# [To be done]
List the rows as a numbered list, starting at the row that contains "Розділи (186, 22)" and continuing up to and including the row that contains "Шпалери (203, 891)". Leave out any blank lines.

# [Provided records]
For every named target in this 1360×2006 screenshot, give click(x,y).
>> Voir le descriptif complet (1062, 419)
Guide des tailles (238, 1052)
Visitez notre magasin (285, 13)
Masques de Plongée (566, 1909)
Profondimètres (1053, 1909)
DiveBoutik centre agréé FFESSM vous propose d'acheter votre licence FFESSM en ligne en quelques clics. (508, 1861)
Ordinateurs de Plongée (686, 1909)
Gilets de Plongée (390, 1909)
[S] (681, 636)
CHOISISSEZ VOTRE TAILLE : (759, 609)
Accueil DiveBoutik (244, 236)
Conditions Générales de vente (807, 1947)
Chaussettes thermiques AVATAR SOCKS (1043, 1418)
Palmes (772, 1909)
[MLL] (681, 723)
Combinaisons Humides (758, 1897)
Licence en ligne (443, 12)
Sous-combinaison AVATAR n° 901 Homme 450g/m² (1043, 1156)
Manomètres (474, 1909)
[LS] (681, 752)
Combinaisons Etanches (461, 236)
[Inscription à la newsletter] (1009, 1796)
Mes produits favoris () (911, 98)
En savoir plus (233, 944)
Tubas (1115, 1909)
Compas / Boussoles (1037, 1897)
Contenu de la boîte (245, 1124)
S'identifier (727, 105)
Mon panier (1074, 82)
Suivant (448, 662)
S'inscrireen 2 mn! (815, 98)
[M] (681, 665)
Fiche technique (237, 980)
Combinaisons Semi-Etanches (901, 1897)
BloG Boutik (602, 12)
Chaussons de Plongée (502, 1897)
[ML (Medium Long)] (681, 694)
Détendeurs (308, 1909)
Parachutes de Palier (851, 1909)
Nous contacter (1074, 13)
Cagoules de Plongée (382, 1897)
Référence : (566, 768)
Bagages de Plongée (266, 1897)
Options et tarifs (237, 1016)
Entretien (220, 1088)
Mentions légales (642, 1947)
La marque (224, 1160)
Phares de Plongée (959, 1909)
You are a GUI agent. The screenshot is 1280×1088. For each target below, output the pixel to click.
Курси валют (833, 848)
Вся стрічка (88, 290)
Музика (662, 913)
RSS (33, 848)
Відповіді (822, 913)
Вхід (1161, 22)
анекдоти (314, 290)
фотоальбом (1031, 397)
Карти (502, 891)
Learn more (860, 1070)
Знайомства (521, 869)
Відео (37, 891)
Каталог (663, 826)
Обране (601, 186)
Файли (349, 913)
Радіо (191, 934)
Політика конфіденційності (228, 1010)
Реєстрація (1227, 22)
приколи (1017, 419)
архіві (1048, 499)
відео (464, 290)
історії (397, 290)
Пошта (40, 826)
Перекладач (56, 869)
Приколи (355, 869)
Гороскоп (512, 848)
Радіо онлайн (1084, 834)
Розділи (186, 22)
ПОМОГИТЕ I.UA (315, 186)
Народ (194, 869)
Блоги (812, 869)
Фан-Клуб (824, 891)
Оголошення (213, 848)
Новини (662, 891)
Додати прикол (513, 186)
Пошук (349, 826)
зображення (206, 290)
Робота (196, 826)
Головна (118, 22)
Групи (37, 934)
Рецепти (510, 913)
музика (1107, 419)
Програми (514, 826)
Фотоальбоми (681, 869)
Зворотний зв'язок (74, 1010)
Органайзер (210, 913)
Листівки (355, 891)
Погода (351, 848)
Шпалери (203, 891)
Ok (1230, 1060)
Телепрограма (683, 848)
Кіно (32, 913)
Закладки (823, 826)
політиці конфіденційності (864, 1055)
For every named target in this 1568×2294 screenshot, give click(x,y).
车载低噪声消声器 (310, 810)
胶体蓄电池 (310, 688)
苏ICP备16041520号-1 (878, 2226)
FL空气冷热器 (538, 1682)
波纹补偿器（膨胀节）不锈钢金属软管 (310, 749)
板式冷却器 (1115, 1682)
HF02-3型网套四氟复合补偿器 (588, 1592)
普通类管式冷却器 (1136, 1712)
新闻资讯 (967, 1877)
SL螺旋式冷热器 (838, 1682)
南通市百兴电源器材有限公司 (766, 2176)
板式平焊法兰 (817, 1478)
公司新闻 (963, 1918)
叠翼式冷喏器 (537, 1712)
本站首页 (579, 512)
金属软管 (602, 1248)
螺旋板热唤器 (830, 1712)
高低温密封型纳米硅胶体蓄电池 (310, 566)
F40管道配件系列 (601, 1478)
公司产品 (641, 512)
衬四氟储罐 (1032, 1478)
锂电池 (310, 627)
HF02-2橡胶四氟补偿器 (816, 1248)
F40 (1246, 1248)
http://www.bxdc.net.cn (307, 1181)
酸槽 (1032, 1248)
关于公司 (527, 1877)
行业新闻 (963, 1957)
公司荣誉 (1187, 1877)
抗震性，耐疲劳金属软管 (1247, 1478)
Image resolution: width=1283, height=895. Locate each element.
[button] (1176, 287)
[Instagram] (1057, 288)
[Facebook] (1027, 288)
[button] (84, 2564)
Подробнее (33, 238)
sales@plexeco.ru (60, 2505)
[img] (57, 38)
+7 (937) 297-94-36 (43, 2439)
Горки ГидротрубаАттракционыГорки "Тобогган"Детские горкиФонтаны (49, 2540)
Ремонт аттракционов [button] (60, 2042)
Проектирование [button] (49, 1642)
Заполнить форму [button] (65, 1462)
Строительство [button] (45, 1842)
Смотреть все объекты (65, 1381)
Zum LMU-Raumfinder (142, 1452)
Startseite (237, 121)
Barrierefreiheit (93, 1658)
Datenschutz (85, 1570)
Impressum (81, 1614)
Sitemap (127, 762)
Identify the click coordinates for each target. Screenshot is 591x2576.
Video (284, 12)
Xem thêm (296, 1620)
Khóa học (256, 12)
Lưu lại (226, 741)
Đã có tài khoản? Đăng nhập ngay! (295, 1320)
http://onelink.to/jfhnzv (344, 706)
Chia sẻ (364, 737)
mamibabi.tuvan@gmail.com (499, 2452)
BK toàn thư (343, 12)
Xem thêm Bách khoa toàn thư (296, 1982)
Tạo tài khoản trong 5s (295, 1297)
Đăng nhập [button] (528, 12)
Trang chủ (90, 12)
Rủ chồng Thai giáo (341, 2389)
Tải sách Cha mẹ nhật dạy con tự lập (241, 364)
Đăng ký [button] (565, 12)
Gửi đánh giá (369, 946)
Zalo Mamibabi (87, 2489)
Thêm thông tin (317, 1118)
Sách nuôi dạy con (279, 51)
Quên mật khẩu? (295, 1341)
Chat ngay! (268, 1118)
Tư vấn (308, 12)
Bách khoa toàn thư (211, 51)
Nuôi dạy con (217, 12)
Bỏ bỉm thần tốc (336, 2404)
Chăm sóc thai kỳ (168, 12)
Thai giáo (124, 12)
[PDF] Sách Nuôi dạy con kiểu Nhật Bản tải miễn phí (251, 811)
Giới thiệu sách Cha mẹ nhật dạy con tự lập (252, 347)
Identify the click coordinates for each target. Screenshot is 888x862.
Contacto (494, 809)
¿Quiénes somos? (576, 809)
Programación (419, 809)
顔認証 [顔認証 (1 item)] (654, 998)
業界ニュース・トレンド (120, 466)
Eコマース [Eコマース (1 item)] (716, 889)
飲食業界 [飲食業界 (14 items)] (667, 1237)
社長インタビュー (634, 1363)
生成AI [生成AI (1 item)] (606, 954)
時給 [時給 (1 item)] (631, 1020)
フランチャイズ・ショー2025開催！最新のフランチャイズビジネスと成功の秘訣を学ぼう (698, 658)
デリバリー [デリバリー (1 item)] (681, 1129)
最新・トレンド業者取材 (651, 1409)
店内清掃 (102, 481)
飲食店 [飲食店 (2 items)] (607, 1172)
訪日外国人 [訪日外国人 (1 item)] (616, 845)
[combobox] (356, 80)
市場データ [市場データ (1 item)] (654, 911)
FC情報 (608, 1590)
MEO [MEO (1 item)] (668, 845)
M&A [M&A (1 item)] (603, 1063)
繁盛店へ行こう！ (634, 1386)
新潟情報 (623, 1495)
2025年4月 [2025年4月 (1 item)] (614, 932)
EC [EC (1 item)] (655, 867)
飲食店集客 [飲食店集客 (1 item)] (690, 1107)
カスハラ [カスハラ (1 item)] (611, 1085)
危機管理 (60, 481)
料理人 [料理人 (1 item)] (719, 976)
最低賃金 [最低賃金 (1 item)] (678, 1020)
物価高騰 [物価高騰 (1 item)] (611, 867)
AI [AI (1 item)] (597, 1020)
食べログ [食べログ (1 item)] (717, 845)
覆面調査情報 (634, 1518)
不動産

# [Exercise answer]
1. Розділи (186, 22)
2. ПОМОГИТЕ I.UA (315, 186)
3. Народ (194, 869)
4. Блоги (812, 869)
5. Фан-Клуб (824, 891)
6. Оголошення (213, 848)
7. Новини (662, 891)
8. Додати прикол (513, 186)
9. Пошук (349, 826)
10. зображення (206, 290)
11. Робота (196, 826)
12. Головна (118, 22)
13. Групи (37, 934)
14. Рецепти (510, 913)
15. музика (1107, 419)
16. Програми (514, 826)
17. Фотоальбоми (681, 869)
18. Зворотний зв'язок (74, 1010)
19. Органайзер (210, 913)
20. Листівки (355, 891)
21. Погода (351, 848)
22. Шпалери (203, 891)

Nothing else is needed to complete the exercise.